Spokespeople for Bain and THL said there was “nothing new” in the banks’ counterclaim. “We want to complete the deal to buy Clear Channel, and are looking forward to proving our case that the banks should be forced to live up to the binding commitments they made to finance the transaction,” they said.
The groups agreed to buy the media company for $37.60 a share in November 2006, eventually upping this offer to $39.20 a share in May 2007. Clear Channel’s shareholders subsequently approved the deal last September.
In their New York complaint, the private equity firms said the banks “competed energetically” during 2006 to provide financing for the transaction. The structure agreed upon in the financiers’ commitment letter, according to Bain and THL, was to provide $22.125 billion using a so-called ‘collateral-lite’ structure. This included $18.52 billion in senior secured credit facilities with maturities up to 7.5 years, a $1 billion receivables-backed six-year revolving credit facility and a $2.6 billion unsecured eight-year bridge facility.
In return, Bain and THL said the banks would have earned over $400 million in fees. But when the credit crunch dealt a blow to their ability to syndicate this debt, the private equity firms said, they became desperate to avoid billions of dollars of mark-to-market losses.
By January 2007, the complaint said, the banks admitted they would suffer losses of more than $2.65 billion in financing the Clear Channel takeover. The ways the banks allegedly tried to avoid such losses ranged from making “hat in hand” requests to the transaction sponsors for different deal terms, to others that were less benign. Citi, for instance, is accused of threatening to pull the plug on financing for another takeover with one of the two buyout groups, unless its exposure to the Clear Channel transaction was reduced. This threat was not followed through, said the court filing.
Negotiations for the acquisition of the Texas media company continued nonetheless, according to Bain and THL. But while the six banks continued to work on the transaction, they inserted terms into the final agreement that “can only have been designed ultimately to kill the deal”, the firms said. They include prohibiting Clear Channel from paying off its existing debt using the agreed credit facilities while its leverage ratio (of indebtedness to earnings before interest, tax, depreciation and amortisation) was above 6:1. This condition, the court filing alleged, was one the banks knew the company could not meet and was contrary to the terms of the banks’ commitment letter.

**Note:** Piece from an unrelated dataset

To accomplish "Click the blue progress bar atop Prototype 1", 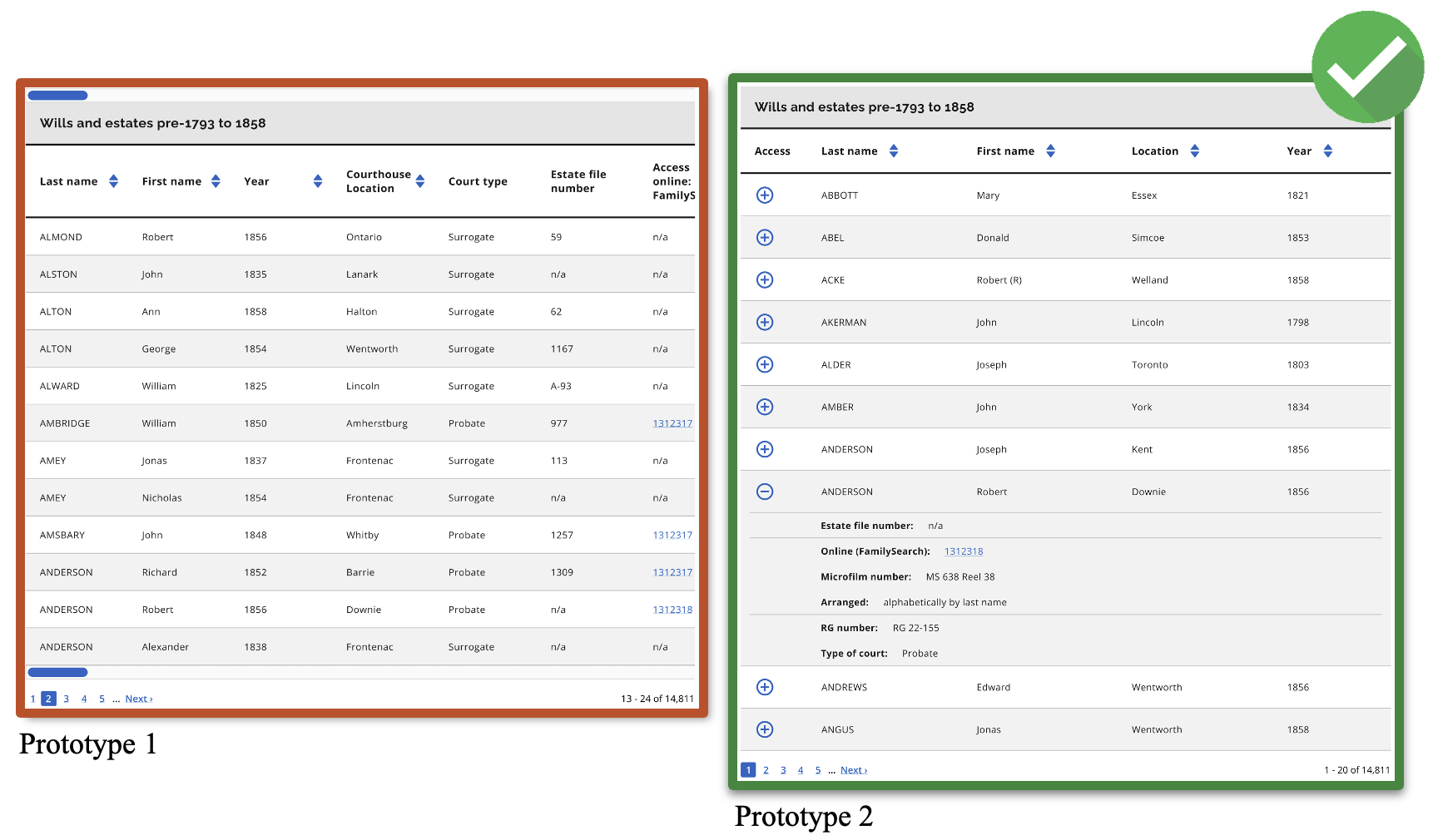I will [x=57, y=95].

This and other restrictions on repaying Clear Channel’s debt following its acquisition, the private equity firms alleged, would have meant a liquidity crisis at the company within three years.
In their counterclaim filed in New York on April 4, five of the six banks denied these allegations. They said the transaction terms finally proposed were consistent with their commitment letter, and argued the takeover documents limited their liabilities to $600 million or less.
A spokesperson for all six banks said they were ready to honour their commitment letter and agree funding on “mutually agreeable terms”. They had negotiated in good faith, according to the statement, unlike Bain and THL. “If the sponsors truly desire to complete the transaction, there is sufficient time for them to return to the negotiating table to work toward an agreement on final documentation.”
An expedited hearing of the New York case has been set for May 5.
Courtroom manoeuvres over the stalled acquisition are also continuing in Texas, where a US district court judge rejected an attempt by the banks to gain federal jurisdiction over it on April 2.
On March 26, a temporary restraining order against the six banks was awarded by a state court there, stopping them from destroying transaction documents, refusing funding for the merger, or derailing it by various other means.
Clear Channel, along with a subsidiary of Bain and THL, is a plaintiff in the Texas case but not in the New York complaint. The company declined to comment on the issue.